#### Aim of the exercise
Copy the listing verbatim, from the line with "The height and width of the screenshot is (581, 898)." up to and including the line with "The width and height of the screenshot is (500, 472).".

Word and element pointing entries
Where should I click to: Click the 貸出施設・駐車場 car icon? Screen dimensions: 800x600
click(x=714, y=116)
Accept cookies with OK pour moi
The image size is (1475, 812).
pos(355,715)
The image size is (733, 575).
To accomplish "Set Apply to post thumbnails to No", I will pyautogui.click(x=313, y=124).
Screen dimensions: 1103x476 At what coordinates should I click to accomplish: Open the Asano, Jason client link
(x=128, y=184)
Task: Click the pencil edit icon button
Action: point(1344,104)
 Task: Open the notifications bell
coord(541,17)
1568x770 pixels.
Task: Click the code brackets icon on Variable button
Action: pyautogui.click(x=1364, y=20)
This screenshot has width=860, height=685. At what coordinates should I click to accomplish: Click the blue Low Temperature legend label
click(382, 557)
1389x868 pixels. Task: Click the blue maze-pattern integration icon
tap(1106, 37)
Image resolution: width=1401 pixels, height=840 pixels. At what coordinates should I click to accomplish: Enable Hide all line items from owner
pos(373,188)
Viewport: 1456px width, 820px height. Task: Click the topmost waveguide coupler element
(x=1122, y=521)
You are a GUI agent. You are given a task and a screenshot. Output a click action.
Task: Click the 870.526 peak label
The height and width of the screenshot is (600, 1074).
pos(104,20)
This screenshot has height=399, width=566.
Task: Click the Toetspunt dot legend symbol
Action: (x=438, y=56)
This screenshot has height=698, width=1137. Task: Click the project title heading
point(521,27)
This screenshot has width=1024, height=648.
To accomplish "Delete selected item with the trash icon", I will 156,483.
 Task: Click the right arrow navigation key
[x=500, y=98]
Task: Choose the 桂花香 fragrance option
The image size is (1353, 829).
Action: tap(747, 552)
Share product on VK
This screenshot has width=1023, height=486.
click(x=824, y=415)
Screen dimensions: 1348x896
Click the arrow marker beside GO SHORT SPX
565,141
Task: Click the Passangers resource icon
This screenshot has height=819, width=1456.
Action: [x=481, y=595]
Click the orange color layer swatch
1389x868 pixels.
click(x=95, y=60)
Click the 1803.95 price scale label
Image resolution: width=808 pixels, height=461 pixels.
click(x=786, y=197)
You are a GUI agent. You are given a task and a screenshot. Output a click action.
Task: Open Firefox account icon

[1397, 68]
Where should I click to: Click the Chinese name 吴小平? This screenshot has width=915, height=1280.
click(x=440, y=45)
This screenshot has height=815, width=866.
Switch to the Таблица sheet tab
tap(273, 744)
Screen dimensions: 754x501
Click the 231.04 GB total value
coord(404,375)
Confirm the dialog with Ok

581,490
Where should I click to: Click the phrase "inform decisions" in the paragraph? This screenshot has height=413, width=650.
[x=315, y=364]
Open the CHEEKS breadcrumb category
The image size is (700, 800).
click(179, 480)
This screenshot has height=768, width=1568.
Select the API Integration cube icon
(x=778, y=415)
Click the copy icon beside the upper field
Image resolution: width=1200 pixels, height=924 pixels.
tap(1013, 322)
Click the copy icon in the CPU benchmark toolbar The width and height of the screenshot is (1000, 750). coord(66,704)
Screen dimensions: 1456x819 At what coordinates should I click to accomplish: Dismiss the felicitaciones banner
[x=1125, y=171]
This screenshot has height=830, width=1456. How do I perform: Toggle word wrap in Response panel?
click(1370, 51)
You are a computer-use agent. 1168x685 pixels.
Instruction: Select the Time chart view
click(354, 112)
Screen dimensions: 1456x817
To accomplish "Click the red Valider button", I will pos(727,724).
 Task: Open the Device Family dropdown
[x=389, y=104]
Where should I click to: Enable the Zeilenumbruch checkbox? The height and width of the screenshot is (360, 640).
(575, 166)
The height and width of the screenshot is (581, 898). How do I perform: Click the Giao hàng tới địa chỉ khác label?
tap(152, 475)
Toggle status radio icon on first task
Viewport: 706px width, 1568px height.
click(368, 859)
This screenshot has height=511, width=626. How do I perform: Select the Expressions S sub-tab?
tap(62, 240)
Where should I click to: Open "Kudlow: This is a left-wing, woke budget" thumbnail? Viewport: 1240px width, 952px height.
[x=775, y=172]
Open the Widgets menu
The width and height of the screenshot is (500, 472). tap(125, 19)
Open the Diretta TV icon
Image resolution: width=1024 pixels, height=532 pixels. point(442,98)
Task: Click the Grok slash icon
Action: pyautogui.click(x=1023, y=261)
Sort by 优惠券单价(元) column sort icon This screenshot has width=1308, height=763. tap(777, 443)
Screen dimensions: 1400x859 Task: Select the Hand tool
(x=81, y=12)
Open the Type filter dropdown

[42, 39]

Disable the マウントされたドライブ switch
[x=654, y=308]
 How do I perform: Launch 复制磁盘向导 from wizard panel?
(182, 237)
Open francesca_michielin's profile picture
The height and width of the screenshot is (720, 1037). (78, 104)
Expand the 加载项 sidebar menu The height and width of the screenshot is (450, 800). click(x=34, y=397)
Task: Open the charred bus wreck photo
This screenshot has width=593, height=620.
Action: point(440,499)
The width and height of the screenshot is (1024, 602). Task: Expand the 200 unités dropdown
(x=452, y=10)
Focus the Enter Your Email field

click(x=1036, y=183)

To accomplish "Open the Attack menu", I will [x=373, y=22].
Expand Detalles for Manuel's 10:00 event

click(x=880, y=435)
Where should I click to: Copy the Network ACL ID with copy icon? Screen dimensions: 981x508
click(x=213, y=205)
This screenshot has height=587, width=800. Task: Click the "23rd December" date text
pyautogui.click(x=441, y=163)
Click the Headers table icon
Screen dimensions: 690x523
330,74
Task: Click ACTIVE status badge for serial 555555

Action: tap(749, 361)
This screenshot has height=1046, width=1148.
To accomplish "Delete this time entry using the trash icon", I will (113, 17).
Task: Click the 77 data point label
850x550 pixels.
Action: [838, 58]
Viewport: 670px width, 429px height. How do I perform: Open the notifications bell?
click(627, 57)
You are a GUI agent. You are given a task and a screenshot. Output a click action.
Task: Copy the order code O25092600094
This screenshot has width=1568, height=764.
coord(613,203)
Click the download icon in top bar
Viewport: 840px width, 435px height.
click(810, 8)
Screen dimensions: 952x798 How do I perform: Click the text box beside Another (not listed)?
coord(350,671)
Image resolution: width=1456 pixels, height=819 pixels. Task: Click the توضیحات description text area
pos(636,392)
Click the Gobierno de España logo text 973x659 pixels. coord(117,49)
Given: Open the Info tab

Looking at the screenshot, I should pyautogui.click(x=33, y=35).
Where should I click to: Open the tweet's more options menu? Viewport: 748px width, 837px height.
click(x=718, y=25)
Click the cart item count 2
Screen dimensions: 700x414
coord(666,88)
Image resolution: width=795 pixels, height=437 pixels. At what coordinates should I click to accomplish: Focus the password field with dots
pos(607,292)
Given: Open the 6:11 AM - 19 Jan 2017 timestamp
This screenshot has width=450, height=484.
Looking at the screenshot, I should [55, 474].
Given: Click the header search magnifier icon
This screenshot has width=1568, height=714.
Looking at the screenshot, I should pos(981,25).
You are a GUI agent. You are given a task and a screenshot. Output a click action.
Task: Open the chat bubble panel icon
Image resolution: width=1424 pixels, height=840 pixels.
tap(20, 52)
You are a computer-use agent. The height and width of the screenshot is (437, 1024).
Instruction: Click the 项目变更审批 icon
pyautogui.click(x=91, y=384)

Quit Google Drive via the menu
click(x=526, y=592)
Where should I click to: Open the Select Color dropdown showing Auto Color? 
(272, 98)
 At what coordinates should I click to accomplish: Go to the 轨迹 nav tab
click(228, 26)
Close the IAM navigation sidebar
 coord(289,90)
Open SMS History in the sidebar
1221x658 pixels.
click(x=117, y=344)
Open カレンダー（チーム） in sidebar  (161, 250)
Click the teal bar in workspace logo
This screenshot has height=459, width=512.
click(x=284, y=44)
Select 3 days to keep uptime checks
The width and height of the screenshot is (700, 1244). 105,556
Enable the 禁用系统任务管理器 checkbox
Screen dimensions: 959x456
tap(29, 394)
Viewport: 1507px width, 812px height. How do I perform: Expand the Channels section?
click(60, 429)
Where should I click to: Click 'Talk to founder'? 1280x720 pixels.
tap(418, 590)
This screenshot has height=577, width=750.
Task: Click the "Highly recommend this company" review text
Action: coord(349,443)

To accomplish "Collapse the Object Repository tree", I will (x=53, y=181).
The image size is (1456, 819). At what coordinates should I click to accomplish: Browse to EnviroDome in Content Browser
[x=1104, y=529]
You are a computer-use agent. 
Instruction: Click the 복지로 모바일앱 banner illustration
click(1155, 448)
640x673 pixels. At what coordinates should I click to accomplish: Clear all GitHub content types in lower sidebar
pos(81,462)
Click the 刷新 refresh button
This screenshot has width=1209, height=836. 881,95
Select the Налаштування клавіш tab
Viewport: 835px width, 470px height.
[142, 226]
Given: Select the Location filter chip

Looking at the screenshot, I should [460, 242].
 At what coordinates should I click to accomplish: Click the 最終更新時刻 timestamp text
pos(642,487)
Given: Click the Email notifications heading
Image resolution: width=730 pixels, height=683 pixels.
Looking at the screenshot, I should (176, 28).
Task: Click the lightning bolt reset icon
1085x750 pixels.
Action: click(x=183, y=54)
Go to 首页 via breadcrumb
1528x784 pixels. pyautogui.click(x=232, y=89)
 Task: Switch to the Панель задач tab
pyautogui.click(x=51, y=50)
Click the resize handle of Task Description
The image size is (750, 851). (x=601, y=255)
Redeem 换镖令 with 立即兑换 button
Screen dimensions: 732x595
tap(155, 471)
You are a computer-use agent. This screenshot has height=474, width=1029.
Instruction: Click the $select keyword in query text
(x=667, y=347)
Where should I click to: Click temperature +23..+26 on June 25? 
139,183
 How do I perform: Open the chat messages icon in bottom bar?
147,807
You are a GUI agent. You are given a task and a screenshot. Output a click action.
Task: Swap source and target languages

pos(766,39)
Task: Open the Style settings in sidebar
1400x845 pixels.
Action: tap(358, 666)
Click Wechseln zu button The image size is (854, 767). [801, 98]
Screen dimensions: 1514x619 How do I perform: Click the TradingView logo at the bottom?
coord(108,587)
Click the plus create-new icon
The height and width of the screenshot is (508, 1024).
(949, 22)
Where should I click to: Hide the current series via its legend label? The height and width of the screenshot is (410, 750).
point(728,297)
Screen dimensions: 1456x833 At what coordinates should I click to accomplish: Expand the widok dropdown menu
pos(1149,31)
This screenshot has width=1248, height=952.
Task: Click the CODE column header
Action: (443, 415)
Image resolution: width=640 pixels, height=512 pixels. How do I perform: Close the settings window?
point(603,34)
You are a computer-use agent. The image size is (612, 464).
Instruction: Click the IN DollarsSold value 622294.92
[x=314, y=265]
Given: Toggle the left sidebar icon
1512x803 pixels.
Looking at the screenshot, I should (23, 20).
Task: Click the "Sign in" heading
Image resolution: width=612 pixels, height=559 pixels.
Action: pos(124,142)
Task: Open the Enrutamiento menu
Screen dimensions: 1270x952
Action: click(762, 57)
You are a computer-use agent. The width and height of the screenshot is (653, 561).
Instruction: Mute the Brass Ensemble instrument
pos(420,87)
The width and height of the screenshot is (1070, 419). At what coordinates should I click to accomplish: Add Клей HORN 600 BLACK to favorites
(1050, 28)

#### Response to this exercise
The height and width of the screenshot is (581, 898). How do I perform: Click the Giao hàng tới địa chỉ khác label?
tap(152, 475)
Toggle status radio icon on first task
Viewport: 706px width, 1568px height.
click(368, 859)
This screenshot has height=511, width=626. How do I perform: Select the Expressions S sub-tab?
tap(62, 240)
Where should I click to: Open "Kudlow: This is a left-wing, woke budget" thumbnail? Viewport: 1240px width, 952px height.
[x=775, y=172]
Open the Widgets menu
The width and height of the screenshot is (500, 472). tap(125, 19)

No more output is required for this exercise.